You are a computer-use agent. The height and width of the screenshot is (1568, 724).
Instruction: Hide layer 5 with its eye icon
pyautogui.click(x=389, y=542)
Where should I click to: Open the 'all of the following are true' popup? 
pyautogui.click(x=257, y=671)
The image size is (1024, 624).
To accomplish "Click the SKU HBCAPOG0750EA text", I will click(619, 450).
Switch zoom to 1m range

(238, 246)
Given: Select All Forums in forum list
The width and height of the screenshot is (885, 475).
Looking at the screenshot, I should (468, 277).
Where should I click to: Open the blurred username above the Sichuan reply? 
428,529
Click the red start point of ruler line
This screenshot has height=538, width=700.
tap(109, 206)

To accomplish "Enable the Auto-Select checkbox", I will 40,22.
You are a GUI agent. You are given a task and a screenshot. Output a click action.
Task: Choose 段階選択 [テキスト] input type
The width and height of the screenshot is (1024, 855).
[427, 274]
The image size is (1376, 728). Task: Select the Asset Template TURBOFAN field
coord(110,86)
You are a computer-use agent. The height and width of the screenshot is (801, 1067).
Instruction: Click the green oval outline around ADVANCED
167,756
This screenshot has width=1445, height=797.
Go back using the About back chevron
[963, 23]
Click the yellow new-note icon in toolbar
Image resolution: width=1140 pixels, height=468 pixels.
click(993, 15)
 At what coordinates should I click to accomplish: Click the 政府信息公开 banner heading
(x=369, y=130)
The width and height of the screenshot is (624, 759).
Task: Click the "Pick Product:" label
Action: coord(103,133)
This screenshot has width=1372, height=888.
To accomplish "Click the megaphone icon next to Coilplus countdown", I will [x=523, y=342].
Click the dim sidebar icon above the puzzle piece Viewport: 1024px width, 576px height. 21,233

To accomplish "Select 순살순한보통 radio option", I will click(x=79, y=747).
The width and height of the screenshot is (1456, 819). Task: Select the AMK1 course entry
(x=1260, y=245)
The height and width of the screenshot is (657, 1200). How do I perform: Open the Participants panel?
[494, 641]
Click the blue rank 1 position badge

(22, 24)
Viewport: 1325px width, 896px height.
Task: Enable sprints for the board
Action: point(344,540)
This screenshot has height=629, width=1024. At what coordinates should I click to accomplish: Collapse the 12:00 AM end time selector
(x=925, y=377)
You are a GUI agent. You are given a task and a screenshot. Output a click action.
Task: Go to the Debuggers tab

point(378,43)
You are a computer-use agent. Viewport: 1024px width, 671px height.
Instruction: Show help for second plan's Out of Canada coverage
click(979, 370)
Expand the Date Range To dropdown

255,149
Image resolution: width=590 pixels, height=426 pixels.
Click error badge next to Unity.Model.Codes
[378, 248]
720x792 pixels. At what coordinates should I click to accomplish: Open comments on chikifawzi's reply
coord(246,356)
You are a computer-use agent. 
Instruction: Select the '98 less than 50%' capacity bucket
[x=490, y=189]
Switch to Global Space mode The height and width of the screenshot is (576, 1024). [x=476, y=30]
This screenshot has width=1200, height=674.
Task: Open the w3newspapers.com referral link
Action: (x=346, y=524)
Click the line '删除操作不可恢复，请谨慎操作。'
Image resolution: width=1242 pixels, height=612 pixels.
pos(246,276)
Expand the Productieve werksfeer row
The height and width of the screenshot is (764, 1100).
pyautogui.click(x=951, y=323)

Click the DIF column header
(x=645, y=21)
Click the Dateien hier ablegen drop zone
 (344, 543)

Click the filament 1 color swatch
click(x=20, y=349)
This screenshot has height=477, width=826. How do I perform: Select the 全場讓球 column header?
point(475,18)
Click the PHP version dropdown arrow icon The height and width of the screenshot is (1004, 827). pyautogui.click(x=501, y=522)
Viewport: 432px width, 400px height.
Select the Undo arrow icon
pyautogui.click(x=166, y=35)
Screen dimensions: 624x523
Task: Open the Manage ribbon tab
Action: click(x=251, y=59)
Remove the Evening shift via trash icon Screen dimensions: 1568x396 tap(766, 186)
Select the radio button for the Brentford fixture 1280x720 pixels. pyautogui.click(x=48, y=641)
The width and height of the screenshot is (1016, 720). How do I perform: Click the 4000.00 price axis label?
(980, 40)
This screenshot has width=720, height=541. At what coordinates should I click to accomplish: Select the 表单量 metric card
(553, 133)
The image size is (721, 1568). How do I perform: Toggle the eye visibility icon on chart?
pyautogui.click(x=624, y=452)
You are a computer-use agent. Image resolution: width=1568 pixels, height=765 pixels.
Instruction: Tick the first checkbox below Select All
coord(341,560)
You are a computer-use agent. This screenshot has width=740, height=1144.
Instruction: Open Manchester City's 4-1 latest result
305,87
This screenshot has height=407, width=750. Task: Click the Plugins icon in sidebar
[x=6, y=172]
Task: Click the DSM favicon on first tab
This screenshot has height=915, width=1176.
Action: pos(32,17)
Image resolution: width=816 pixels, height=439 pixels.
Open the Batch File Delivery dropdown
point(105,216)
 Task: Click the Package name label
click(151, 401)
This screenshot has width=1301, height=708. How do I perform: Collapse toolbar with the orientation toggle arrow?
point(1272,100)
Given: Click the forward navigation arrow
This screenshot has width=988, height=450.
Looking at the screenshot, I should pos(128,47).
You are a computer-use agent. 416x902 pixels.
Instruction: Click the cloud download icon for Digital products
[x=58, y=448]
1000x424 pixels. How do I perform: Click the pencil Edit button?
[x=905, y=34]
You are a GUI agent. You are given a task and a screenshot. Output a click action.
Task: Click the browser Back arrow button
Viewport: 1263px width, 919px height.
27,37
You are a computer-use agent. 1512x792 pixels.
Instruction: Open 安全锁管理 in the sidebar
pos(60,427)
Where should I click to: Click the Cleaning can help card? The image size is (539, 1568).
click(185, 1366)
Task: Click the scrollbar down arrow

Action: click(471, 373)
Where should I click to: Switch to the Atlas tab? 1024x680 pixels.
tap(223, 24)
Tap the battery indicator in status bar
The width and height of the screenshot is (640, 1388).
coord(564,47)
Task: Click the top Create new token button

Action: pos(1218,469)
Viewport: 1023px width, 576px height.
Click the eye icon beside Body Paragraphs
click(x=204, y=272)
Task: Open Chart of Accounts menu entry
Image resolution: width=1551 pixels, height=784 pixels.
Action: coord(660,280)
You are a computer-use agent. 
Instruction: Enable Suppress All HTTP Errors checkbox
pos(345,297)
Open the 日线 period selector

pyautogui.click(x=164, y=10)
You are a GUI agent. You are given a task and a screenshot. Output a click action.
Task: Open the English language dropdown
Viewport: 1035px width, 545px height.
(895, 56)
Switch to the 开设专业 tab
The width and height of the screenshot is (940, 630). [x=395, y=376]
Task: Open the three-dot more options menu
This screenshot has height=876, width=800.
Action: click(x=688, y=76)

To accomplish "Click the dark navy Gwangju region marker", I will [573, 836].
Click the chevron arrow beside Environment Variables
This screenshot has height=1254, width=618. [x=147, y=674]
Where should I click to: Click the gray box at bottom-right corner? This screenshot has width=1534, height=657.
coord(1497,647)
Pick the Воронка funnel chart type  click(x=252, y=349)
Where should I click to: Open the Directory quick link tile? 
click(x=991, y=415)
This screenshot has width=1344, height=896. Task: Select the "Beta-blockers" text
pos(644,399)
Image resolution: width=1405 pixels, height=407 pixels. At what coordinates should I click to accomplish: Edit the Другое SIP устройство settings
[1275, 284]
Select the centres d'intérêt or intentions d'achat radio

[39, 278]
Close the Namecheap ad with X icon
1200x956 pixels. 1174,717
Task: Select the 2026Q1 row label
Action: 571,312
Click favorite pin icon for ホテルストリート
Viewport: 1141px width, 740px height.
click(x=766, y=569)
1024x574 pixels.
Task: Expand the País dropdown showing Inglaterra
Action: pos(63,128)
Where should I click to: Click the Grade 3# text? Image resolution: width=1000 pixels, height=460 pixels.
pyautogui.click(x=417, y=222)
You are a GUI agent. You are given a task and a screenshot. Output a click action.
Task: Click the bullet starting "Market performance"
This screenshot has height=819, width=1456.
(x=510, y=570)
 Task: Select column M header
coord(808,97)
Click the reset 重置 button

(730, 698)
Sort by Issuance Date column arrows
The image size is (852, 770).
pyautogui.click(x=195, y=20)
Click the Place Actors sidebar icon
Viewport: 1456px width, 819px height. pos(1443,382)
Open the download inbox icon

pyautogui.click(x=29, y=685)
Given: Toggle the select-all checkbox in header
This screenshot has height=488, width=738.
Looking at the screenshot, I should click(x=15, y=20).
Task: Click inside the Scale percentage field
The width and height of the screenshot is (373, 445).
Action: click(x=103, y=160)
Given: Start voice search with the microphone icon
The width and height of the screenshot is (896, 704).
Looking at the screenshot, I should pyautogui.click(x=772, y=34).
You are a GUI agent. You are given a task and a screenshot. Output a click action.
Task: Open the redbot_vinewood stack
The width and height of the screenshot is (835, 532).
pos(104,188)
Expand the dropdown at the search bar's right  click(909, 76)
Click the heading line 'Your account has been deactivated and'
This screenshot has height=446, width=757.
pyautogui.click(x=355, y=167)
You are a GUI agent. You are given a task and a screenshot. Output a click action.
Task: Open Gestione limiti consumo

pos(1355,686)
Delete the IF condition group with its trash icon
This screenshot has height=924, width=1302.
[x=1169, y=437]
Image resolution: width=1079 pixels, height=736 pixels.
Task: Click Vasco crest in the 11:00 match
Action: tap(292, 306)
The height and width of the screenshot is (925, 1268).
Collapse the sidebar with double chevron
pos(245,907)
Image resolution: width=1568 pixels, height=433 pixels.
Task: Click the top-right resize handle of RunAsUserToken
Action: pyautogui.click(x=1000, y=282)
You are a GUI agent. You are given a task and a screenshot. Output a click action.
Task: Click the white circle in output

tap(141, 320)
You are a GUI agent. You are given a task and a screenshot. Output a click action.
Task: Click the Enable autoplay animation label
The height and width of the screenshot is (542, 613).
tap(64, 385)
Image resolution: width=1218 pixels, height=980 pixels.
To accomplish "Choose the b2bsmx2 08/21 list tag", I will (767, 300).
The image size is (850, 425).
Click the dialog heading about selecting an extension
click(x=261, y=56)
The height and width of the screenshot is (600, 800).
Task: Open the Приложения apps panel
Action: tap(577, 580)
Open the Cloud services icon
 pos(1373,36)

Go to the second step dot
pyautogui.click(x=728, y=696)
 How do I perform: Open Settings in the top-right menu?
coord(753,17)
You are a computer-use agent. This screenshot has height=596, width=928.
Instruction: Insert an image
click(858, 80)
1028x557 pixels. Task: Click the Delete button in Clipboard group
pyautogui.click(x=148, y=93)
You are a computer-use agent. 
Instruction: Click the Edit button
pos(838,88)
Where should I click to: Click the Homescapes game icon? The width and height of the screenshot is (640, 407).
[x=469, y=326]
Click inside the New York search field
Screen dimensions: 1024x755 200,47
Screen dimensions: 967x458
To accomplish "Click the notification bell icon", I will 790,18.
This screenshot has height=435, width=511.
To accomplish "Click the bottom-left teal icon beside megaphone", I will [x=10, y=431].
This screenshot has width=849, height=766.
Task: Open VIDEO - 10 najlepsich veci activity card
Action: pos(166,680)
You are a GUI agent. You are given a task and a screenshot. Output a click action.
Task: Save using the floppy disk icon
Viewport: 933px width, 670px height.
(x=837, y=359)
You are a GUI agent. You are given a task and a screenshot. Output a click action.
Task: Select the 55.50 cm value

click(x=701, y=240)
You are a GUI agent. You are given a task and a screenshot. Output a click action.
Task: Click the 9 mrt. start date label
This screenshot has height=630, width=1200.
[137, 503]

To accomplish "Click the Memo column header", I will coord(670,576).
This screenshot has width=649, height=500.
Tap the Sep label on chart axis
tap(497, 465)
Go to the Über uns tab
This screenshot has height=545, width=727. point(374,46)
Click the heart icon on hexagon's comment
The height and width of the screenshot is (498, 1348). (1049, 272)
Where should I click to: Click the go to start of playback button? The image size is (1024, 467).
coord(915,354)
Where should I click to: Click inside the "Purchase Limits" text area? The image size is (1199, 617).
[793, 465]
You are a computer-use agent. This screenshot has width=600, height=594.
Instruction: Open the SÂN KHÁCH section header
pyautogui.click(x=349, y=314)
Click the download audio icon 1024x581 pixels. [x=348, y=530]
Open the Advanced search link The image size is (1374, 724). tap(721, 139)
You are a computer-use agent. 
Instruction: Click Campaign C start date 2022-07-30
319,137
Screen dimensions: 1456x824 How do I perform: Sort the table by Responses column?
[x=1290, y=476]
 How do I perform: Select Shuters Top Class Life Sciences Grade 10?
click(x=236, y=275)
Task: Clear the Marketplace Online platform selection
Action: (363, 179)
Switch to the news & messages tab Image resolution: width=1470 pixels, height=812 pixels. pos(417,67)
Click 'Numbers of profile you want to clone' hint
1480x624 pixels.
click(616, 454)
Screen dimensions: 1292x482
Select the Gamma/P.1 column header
——
• Task to complete: In the records, locate each line holding the string "Choose" and copy it.

• Answer for this exercise:
Task: Choose 段階選択 [テキスト] input type
To accomplish "Choose the b2bsmx2 08/21 list tag", I will (767, 300).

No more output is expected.